→ Выбранный текст:
* * *

Проще говоря, бросить свиные бобы в массу, беленой окормить. Но: прослеживается ли причинно-следственная зависимость «количества» от «качества», и, соответственно, «качества» от «количества»?

Нас учили: «покупатель голосует рублём»; так, вроде, логично, демократично, «рыночно». В этом смысле покупатель литературы ничем не отличается от покупателя бобов, пускай они и трижды поросячьи: явился на базар, тряхнул мошной: «Взвесьте!», а тебе в ответ: «Все берут беленькое, чоренькое не в моде; в наше время, знаете, всё устаревает так быстро, что и глазом не успеваем сморгнуть: сгнило, а выбросить жаль».

И тут вопрос вопросов: доверяешь ли ты, имярек, рыночному торговцу, этой бабе со свистком, которой даже Наполеон смертно боялся? Или: каковы были прижизненные тиражи Пушкина, Лермонтова, Гоголя... Столь ли широка была их «читательская аудитория», как широка (была) возлюбленная гениями Русь?

* * *

→ Задание: Повторите дословно отрывок из текста о покупателе литературы, начиная со слов «Проще говоря, бросить» и далее вплоть до слов «возлюбленная гениями Русь?» включительно.

→ Предоставленные данные:

* * *

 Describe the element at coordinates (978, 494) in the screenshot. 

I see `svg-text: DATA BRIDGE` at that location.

* * *

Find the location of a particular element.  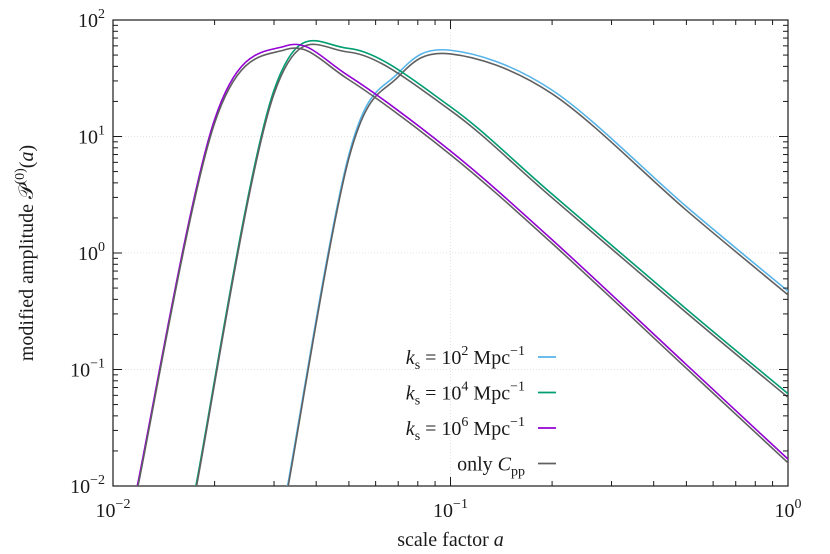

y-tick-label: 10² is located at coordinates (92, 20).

* * *

→ Ответ:
Проще говоря, бросить свиные бобы в массу, беленой окормить. Но: прослеживается ли причинно-следственная зависимость «количества» от «качества», и, соответственно, «качества» от «количества»?

Нас учили: «покупатель голосует рублём»; так, вроде, логично, демократично, «рыночно». В этом смысле покупатель литературы ничем не отличается от покупателя бобов, пускай они и трижды поросячьи: явился на базар, тряхнул мошной: «Взвесьте!», а тебе в ответ: «Все берут беленькое, чоренькое не в моде; в наше время, знаете, всё устаревает так быстро, что и глазом не успеваем сморгнуть: сгнило, а выбросить жаль».

И тут вопрос вопросов: доверяешь ли ты, имярек, рыночному торговцу, этой бабе со свистком, которой даже Наполеон смертно боялся? Или: каковы были прижизненные тиражи Пушкина, Лермонтова, Гоголя... Столь ли широка была их «читательская аудитория», как широка (была) возлюбленная гениями Русь?